Dataset entries:
________________

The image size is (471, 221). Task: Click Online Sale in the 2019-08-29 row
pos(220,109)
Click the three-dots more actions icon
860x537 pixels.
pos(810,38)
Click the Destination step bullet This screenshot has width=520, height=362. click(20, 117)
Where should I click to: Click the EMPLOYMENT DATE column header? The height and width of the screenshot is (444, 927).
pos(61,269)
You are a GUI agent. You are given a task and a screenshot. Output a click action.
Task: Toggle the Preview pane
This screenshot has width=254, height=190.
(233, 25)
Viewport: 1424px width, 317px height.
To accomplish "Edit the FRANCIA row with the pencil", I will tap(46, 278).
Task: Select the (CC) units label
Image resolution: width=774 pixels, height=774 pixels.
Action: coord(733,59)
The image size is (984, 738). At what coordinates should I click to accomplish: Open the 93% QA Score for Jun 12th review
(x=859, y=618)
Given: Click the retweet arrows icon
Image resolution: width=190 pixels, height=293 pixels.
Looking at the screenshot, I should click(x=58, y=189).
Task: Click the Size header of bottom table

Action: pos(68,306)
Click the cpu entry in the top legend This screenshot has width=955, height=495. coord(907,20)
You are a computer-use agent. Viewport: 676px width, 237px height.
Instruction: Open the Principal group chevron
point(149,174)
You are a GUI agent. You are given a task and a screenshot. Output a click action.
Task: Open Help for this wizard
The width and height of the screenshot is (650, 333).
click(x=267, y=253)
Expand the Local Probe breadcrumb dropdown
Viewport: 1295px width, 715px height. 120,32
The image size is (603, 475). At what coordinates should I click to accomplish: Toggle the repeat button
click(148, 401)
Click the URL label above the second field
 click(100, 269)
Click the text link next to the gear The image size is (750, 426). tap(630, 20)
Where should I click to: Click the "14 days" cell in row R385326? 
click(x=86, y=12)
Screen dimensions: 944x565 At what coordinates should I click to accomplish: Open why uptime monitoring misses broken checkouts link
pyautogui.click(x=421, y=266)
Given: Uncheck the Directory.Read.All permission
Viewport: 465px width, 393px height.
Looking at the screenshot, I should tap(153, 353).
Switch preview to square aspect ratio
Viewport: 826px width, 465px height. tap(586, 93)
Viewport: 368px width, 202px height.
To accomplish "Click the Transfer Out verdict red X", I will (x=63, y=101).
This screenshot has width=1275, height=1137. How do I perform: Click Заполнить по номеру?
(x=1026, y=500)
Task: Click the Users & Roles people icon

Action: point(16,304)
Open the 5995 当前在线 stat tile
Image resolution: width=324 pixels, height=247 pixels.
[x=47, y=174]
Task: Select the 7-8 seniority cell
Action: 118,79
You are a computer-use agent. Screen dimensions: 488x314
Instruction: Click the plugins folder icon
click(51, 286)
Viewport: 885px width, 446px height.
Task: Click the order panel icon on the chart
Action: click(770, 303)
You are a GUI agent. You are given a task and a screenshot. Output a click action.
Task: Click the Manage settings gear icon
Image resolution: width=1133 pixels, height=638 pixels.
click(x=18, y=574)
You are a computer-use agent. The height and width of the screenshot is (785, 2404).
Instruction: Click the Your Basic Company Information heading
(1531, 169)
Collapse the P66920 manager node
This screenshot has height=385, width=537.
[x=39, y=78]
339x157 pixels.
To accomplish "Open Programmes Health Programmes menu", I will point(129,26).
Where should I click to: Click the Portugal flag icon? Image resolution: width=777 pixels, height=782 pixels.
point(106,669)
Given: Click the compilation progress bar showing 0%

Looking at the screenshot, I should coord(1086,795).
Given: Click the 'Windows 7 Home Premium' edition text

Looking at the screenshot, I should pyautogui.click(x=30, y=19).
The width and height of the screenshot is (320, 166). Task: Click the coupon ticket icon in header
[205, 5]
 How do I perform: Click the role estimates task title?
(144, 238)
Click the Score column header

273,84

________________

**Your objective:** Each record above must be restated in full, word for word.

**Answer space:**
The image size is (471, 221). Task: Click Online Sale in the 2019-08-29 row
pos(220,109)
Click the three-dots more actions icon
860x537 pixels.
pos(810,38)
Click the Destination step bullet This screenshot has width=520, height=362. click(20, 117)
Where should I click to: Click the EMPLOYMENT DATE column header? The height and width of the screenshot is (444, 927).
pos(61,269)
You are a GUI agent. You are given a task and a screenshot. Output a click action.
Task: Toggle the Preview pane
This screenshot has width=254, height=190.
(233, 25)
Viewport: 1424px width, 317px height.
To accomplish "Edit the FRANCIA row with the pencil", I will tap(46, 278).
Task: Select the (CC) units label
Image resolution: width=774 pixels, height=774 pixels.
Action: coord(733,59)
The image size is (984, 738). At what coordinates should I click to accomplish: Open the 93% QA Score for Jun 12th review
(x=859, y=618)
Given: Click the retweet arrows icon
Image resolution: width=190 pixels, height=293 pixels.
Looking at the screenshot, I should click(x=58, y=189).
Task: Click the Size header of bottom table

Action: pos(68,306)
Click the cpu entry in the top legend This screenshot has width=955, height=495. coord(907,20)
You are a computer-use agent. Viewport: 676px width, 237px height.
Instruction: Open the Principal group chevron
point(149,174)
You are a GUI agent. You are given a task and a screenshot. Output a click action.
Task: Open Help for this wizard
The width and height of the screenshot is (650, 333).
click(x=267, y=253)
Expand the Local Probe breadcrumb dropdown
Viewport: 1295px width, 715px height. 120,32
The image size is (603, 475). At what coordinates should I click to accomplish: Toggle the repeat button
click(148, 401)
Click the URL label above the second field
 click(100, 269)
Click the text link next to the gear The image size is (750, 426). tap(630, 20)
Where should I click to: Click the "14 days" cell in row R385326? 
click(x=86, y=12)
Screen dimensions: 944x565 At what coordinates should I click to accomplish: Open why uptime monitoring misses broken checkouts link
pyautogui.click(x=421, y=266)
Given: Uncheck the Directory.Read.All permission
Viewport: 465px width, 393px height.
Looking at the screenshot, I should tap(153, 353).
Switch preview to square aspect ratio
Viewport: 826px width, 465px height. tap(586, 93)
Viewport: 368px width, 202px height.
To accomplish "Click the Transfer Out verdict red X", I will (x=63, y=101).
This screenshot has width=1275, height=1137. How do I perform: Click Заполнить по номеру?
(x=1026, y=500)
Task: Click the Users & Roles people icon

Action: point(16,304)
Open the 5995 当前在线 stat tile
Image resolution: width=324 pixels, height=247 pixels.
[x=47, y=174]
Task: Select the 7-8 seniority cell
Action: 118,79
You are a computer-use agent. Screen dimensions: 488x314
Instruction: Click the plugins folder icon
click(51, 286)
Viewport: 885px width, 446px height.
Task: Click the order panel icon on the chart
Action: click(770, 303)
You are a GUI agent. You are given a task and a screenshot. Output a click action.
Task: Click the Manage settings gear icon
Image resolution: width=1133 pixels, height=638 pixels.
click(x=18, y=574)
You are a computer-use agent. The height and width of the screenshot is (785, 2404).
Instruction: Click the Your Basic Company Information heading
(1531, 169)
Collapse the P66920 manager node
This screenshot has height=385, width=537.
[x=39, y=78]
339x157 pixels.
To accomplish "Open Programmes Health Programmes menu", I will point(129,26).
Where should I click to: Click the Portugal flag icon? Image resolution: width=777 pixels, height=782 pixels.
point(106,669)
Given: Click the compilation progress bar showing 0%

Looking at the screenshot, I should coord(1086,795).
Given: Click the 'Windows 7 Home Premium' edition text

Looking at the screenshot, I should pyautogui.click(x=30, y=19).
The width and height of the screenshot is (320, 166). Task: Click the coupon ticket icon in header
[205, 5]
 How do I perform: Click the role estimates task title?
(144, 238)
Click the Score column header

273,84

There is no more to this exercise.